In early March, for example, Weisbrot took the New York Times to task for reporting Venezuela’s actual (56 percent) and “implied” (300 percent) inflation rate. Calling implied inflation a “bogus statistic” that “violates standard economic reporting,” Weisbrot expressed concern that the circulation of such misinformation by Venezuela’s opposition “could have a significant influence on the actual dynamic of inflation in Venezuela.”
Surely if Weisbrot recognizes the potential dangers of misreporting inflation figures in Venezuela he also understands the risks of passing off speculation as fact when it comes to assigning blame for protest-related violence, especially given the difficulties inherent in classifying victims and aggressors.

◆ **Task list**:
[1] Write out the part of the Venezuela inflation passage that begins at the words "Surely if Weisbrot" and stops after the words "victims and aggressors.", keeping it word for word.
[2] Translate this sentence from the Venezuela inflation passage into Spanish: "In early March, for example, Weisbrot took the New York Times to task for reporting Venezuela’s actual (56 percent) and “implied” (300 percent) inflation rate."

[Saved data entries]
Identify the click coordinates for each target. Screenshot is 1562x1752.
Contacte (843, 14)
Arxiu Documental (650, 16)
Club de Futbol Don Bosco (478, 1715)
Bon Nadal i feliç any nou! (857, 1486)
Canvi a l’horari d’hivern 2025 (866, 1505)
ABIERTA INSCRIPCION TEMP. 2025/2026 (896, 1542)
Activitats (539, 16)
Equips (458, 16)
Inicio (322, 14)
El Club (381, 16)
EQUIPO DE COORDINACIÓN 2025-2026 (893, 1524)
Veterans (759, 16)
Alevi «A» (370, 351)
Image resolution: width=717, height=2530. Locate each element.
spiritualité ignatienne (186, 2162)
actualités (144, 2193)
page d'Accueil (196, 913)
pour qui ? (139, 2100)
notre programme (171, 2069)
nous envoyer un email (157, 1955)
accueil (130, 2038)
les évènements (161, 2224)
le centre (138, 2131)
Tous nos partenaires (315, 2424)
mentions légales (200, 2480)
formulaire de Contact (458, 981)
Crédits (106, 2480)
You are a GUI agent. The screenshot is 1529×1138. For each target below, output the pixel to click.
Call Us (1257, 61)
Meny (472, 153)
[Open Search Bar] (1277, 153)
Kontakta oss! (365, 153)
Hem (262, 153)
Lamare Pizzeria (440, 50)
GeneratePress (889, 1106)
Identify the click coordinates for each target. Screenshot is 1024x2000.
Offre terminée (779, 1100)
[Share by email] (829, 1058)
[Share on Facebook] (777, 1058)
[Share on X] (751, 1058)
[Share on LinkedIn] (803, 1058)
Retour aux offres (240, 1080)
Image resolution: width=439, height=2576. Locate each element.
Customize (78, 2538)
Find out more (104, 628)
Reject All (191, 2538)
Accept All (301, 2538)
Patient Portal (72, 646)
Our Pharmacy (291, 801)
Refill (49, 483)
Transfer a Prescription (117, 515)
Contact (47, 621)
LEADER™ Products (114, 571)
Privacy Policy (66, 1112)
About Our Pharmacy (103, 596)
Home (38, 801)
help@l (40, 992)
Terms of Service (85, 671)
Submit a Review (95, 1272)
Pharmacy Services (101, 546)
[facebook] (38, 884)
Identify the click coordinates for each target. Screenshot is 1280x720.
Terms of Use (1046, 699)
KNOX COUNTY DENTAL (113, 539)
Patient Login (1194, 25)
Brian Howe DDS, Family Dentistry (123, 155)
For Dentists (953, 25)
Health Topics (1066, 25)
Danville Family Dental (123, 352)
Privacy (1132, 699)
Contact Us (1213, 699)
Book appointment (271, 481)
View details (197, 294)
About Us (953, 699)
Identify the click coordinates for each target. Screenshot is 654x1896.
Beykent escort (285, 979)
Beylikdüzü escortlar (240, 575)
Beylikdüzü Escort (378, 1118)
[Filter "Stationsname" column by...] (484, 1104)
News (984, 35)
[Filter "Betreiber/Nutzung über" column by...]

◆ **Answer set**:
[1]
Surely if Weisbrot recognizes the potential dangers of misreporting inflation figures in Venezuela he also understands the risks of passing off speculation as fact when it comes to assigning blame for protest-related violence, especially given the difficulties inherent in classifying victims and aggressors.

[2] A principios de marzo, por ejemplo, Weisbrot criticó al New York Times por informar la tasa de inflación real (56 por ciento) e “implícita” (300 por ciento) de Venezuela.